_Task item_
What you hand back must match the records word for word, with no pictures.

************

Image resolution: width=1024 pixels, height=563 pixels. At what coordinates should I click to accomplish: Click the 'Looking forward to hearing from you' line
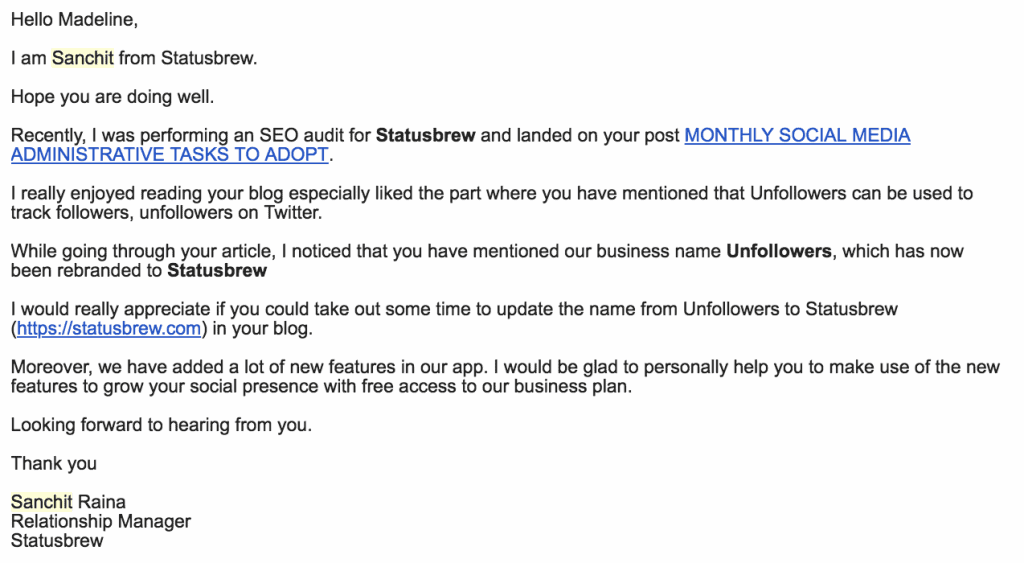coord(161,425)
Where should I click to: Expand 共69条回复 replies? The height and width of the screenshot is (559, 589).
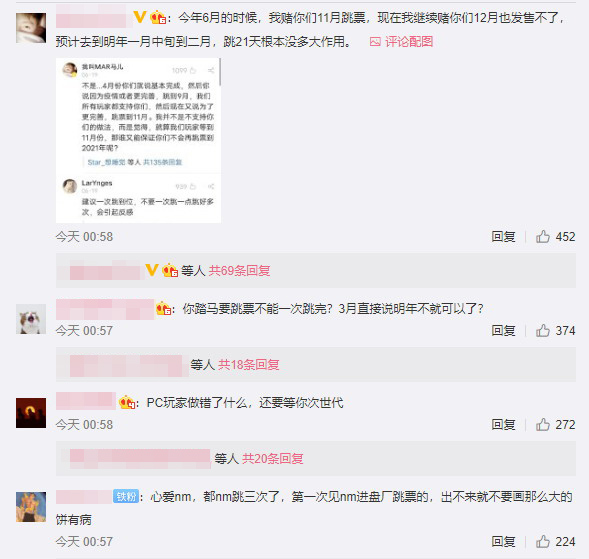(x=239, y=270)
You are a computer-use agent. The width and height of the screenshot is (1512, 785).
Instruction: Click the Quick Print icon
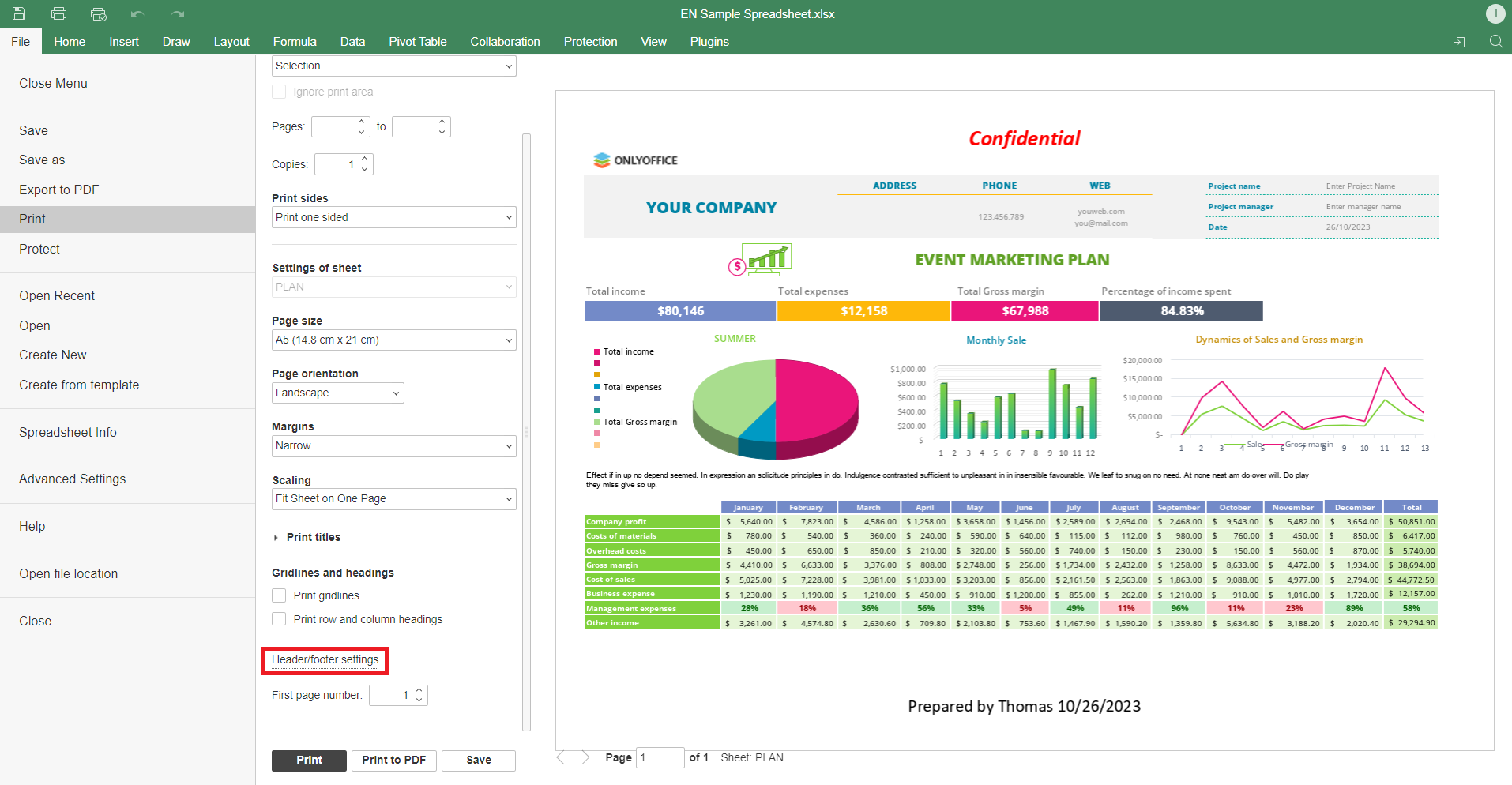tap(98, 13)
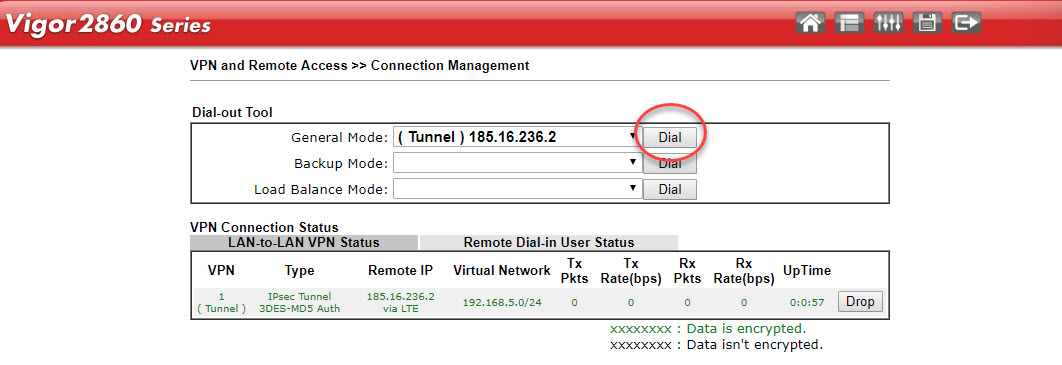1062x365 pixels.
Task: Expand the Backup Mode dropdown
Action: pyautogui.click(x=517, y=163)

************

_Output below_
Image resolution: width=1024 pixels, height=563 pixels. At what coordinates should I click to accomplish: Click the 'Looking forward to hearing from you' line
coord(161,425)
Where should I click to: Expand 共69条回复 replies? The height and width of the screenshot is (559, 589).
(x=239, y=270)
You are a computer-use agent. The width and height of the screenshot is (1512, 785).
Instruction: Click the Quick Print icon
tap(98, 13)
1062x365 pixels.
Task: Expand the Backup Mode dropdown
Action: pyautogui.click(x=517, y=163)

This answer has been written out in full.